### [Your assignment]
Each record must reappear in the answer exactly as it is written.

Source records:
..............................

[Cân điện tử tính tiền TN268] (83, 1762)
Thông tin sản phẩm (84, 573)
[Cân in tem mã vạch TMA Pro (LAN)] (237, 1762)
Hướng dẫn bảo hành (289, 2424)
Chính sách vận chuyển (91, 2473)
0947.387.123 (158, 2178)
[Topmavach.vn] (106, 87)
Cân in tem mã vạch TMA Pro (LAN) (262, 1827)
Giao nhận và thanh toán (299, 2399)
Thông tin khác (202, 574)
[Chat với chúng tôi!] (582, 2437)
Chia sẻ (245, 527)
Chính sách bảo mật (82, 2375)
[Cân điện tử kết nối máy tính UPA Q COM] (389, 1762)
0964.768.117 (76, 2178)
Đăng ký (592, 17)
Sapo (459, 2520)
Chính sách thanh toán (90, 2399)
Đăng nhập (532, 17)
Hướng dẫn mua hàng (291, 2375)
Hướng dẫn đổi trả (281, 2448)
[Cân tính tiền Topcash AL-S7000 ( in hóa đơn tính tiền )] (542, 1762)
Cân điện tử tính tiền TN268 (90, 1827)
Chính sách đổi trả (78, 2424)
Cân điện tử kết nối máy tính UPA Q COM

..............................

### [Answer box]
[Cân điện tử tính tiền TN268] (83, 1762)
Thông tin sản phẩm (84, 573)
[Cân in tem mã vạch TMA Pro (LAN)] (237, 1762)
Hướng dẫn bảo hành (289, 2424)
Chính sách vận chuyển (91, 2473)
0947.387.123 (158, 2178)
[Topmavach.vn] (106, 87)
Cân in tem mã vạch TMA Pro (LAN) (262, 1827)
Giao nhận và thanh toán (299, 2399)
Thông tin khác (202, 574)
[Chat với chúng tôi!] (582, 2437)
Chia sẻ (245, 527)
Chính sách bảo mật (82, 2375)
[Cân điện tử kết nối máy tính UPA Q COM] (389, 1762)
0964.768.117 (76, 2178)
Đăng ký (592, 17)
Sapo (459, 2520)
Chính sách thanh toán (90, 2399)
Đăng nhập (532, 17)
Hướng dẫn mua hàng (291, 2375)
Hướng dẫn đổi trả (281, 2448)
[Cân tính tiền Topcash AL-S7000 ( in hóa đơn tính tiền )] (542, 1762)
Cân điện tử tính tiền TN268 (90, 1827)
Chính sách đổi trả (78, 2424)
Cân điện tử kết nối máy tính UPA Q COM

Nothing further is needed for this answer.